**ABOUT THIS EXERCISE**. Repeat the records. Keep every word and mark exactly as it is.

**Saved entries**.
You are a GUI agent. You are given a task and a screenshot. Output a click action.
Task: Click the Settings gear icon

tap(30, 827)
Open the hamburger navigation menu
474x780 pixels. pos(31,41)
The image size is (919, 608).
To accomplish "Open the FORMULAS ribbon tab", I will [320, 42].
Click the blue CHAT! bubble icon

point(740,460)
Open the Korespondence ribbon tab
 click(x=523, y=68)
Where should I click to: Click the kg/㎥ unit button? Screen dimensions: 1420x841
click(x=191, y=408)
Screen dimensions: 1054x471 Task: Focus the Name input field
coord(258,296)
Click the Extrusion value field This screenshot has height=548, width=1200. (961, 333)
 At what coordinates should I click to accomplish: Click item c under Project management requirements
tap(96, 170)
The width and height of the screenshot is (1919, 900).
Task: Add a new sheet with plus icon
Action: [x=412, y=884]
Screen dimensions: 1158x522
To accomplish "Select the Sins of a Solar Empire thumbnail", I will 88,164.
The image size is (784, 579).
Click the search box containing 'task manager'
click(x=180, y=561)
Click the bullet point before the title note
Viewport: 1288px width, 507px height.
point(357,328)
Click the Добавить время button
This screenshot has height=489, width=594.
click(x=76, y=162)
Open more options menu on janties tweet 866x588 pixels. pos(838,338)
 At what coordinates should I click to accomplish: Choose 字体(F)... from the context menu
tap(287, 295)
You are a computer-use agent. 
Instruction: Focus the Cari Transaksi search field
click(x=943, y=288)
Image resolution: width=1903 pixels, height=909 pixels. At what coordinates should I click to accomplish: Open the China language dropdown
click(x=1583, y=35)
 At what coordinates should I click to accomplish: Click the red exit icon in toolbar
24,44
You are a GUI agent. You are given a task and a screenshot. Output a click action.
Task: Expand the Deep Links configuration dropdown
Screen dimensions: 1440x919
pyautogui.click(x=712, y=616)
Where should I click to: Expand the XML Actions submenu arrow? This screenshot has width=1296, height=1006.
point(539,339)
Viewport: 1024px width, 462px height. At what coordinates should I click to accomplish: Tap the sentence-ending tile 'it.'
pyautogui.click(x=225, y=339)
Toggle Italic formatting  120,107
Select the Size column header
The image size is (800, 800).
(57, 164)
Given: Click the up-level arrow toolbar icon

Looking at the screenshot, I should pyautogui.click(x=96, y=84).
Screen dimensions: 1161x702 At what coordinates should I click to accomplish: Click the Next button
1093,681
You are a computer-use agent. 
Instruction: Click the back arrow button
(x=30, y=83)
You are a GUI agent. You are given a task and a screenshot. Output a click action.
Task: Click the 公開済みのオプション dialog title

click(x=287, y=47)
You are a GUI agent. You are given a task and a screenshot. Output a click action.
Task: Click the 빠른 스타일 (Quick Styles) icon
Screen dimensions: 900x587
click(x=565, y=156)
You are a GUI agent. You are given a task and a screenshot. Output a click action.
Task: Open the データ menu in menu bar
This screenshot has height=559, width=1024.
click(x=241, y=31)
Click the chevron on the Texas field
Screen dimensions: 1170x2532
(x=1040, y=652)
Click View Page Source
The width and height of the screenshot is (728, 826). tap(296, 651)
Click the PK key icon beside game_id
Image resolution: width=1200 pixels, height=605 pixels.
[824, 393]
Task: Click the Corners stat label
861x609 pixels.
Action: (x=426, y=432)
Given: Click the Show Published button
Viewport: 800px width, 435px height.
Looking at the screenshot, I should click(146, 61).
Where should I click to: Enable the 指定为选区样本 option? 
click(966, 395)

**RESULT FOR THIS EXERCISE**.
You are a GUI agent. You are given a task and a screenshot. Output a click action.
Task: Click the Settings gear icon

tap(30, 827)
Open the hamburger navigation menu
474x780 pixels. pos(31,41)
The image size is (919, 608).
To accomplish "Open the FORMULAS ribbon tab", I will [320, 42].
Click the blue CHAT! bubble icon

point(740,460)
Open the Korespondence ribbon tab
 click(x=523, y=68)
Where should I click to: Click the kg/㎥ unit button? Screen dimensions: 1420x841
click(x=191, y=408)
Screen dimensions: 1054x471 Task: Focus the Name input field
coord(258,296)
Click the Extrusion value field This screenshot has height=548, width=1200. (961, 333)
 At what coordinates should I click to accomplish: Click item c under Project management requirements
tap(96, 170)
The width and height of the screenshot is (1919, 900).
Task: Add a new sheet with plus icon
Action: [x=412, y=884]
Screen dimensions: 1158x522
To accomplish "Select the Sins of a Solar Empire thumbnail", I will 88,164.
The image size is (784, 579).
Click the search box containing 'task manager'
click(x=180, y=561)
Click the bullet point before the title note
Viewport: 1288px width, 507px height.
point(357,328)
Click the Добавить время button
This screenshot has height=489, width=594.
click(x=76, y=162)
Open more options menu on janties tweet 866x588 pixels. pos(838,338)
 At what coordinates should I click to accomplish: Choose 字体(F)... from the context menu
tap(287, 295)
You are a computer-use agent. 
Instruction: Focus the Cari Transaksi search field
click(x=943, y=288)
Image resolution: width=1903 pixels, height=909 pixels. At what coordinates should I click to accomplish: Open the China language dropdown
click(x=1583, y=35)
 At what coordinates should I click to accomplish: Click the red exit icon in toolbar
24,44
You are a GUI agent. You are given a task and a screenshot. Output a click action.
Task: Expand the Deep Links configuration dropdown
Screen dimensions: 1440x919
pyautogui.click(x=712, y=616)
Where should I click to: Expand the XML Actions submenu arrow? This screenshot has width=1296, height=1006.
point(539,339)
Viewport: 1024px width, 462px height. At what coordinates should I click to accomplish: Tap the sentence-ending tile 'it.'
pyautogui.click(x=225, y=339)
Toggle Italic formatting  120,107
Select the Size column header
The image size is (800, 800).
(57, 164)
Given: Click the up-level arrow toolbar icon

Looking at the screenshot, I should pyautogui.click(x=96, y=84).
Screen dimensions: 1161x702 At what coordinates should I click to accomplish: Click the Next button
1093,681
You are a computer-use agent. 
Instruction: Click the back arrow button
(x=30, y=83)
You are a GUI agent. You are given a task and a screenshot. Output a click action.
Task: Click the 公開済みのオプション dialog title

click(x=287, y=47)
You are a GUI agent. You are given a task and a screenshot. Output a click action.
Task: Click the 빠른 스타일 (Quick Styles) icon
Screen dimensions: 900x587
click(x=565, y=156)
You are a GUI agent. You are given a task and a screenshot. Output a click action.
Task: Open the データ menu in menu bar
This screenshot has height=559, width=1024.
click(x=241, y=31)
Click the chevron on the Texas field
Screen dimensions: 1170x2532
(x=1040, y=652)
Click View Page Source
The width and height of the screenshot is (728, 826). tap(296, 651)
Click the PK key icon beside game_id
Image resolution: width=1200 pixels, height=605 pixels.
[824, 393]
Task: Click the Corners stat label
861x609 pixels.
Action: (x=426, y=432)
Given: Click the Show Published button
Viewport: 800px width, 435px height.
Looking at the screenshot, I should click(146, 61).
Where should I click to: Enable the 指定为选区样本 option? 
click(966, 395)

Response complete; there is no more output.